Life forces us to fashion complex psychological defenses against the fear of being abused by power. For me its maintaining the fantasy of the outsider, which is a fantasy that I am not part of my host societies power relations and therefore cannot be abused by them. For others I notice the primary defense is their craving of power and their desire to grab as much of it as possible. This orientation to power is just as much rooted in fear. For those of us who have more of the Vicar of Bray in us than we might be comfortable admitting to, we adopt the defenses of the flip-flopper in our attempt to protect ourselves through ingratiation.
My main point here is that because we all live in complex webs of power relations the apparent success of our very defenses also perpetuates our state of fear in relation to power. That fear prevents us living-out Christian values. Jesus shows time and again that to live the values of the Gospel leaves us no choice but to challenge the abuse of power. We don’t even have to go out of our way to protest a challenge. Being women and men living from our Christian core, informed by the actions of Jesus in the Gospel is enough to be a challenge to the abuse of power. Yet, its only by living the values of the Gospel that we have the courage to own our own power.
The abuse of power is endemic to the very structures of human society. It operates in families, in the work place. We have recently seen its operation in the corruption of College sports. It operates powerfully in our churches, in government, and of course in relations between nations.
There are many different ways to challenge power. We often carry models designed to limit our belief that we can challenge the abuse of power. We have the model of John the Baptist which is a kind of head-on crash and burn approach seemingly favored by prophets. If this is what we think it means to challenge power then we are unlikely to imagine ourselves doing this.
Personally, I favor a quieter approach which recognizes that there may be nothing I can do about the central abuses of power in society. So I take the courage to own my own power through taking-up my position on the margins of power, working quietly to subvert abuse through identifying with and supporting the abused, themselves. My many years of ministry among those with disturbed mental and emotional health is the way I have used my outsiderness a gay man to identify with those who are differently disadvantaged by social rejection.
Mark uses the beheading of John the Baptist at this point in his gospel to present us with a painful truth about the exercise of power. Mark is not inviting us to become prophetic firebrands who immolate ourselves through headlong confrontation in the manner of John the Baptist. He is inviting us to understand Jesus’ deeper challenge to power. This challenge lies in accepting God’s invitation to change and thereby inviting others to change.

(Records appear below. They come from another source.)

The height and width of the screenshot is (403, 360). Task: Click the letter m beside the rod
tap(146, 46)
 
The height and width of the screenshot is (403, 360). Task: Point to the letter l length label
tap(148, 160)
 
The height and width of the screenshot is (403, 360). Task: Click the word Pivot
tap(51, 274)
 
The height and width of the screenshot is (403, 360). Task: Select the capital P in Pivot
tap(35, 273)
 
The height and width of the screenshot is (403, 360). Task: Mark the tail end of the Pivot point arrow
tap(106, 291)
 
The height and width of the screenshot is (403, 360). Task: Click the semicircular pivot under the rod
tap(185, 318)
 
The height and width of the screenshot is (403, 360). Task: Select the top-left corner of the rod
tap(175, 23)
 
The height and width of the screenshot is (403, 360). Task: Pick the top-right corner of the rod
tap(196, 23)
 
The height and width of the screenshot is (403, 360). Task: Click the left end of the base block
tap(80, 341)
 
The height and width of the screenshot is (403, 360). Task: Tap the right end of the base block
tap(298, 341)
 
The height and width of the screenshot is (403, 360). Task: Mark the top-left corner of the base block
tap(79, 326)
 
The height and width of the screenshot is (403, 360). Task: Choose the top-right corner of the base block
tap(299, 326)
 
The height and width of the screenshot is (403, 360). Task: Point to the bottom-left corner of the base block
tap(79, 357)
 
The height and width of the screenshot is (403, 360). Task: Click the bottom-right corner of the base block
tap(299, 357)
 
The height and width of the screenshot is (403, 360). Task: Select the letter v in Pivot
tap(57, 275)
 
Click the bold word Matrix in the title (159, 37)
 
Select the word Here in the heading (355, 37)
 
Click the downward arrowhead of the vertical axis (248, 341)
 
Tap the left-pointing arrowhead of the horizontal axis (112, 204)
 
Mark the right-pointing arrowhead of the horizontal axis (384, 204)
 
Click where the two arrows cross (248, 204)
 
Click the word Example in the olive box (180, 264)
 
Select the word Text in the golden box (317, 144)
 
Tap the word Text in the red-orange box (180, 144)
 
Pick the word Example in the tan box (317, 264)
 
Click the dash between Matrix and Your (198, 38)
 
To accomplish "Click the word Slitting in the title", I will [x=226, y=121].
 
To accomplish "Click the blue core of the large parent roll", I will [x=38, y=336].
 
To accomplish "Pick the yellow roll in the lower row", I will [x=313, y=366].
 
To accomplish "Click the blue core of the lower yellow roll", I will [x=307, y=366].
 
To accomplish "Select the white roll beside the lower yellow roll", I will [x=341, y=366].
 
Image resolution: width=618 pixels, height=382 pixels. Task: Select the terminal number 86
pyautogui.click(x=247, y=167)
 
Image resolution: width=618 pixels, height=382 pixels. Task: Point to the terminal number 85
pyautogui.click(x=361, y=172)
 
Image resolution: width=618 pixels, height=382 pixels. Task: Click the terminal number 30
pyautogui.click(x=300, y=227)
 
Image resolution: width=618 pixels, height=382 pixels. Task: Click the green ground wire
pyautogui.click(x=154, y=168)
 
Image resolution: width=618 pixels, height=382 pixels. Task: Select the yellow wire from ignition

The nature of this change is to become liberated from fear by the greater power of love. This is an invitation that will be accepted by some and resisted by others to the point of violence. Following Jesus may cost us our lives though in our present social context probably not physically, but in some other manner, which in the words of T.S. Eliot will cost us nothing short of everything (Little Gidding).
Don’t run. Stay present. Remain committed. Tell the truth in love. And stand for what is right. Ideally one should have a great deal of courage and strength but not boast or make a big show of it. Then in times of need one should rise to the occasion and fight bravely for what is right (HH. the Dalai Llama)
A very powerful and personal analysis. Thanks for sharing and for remembering!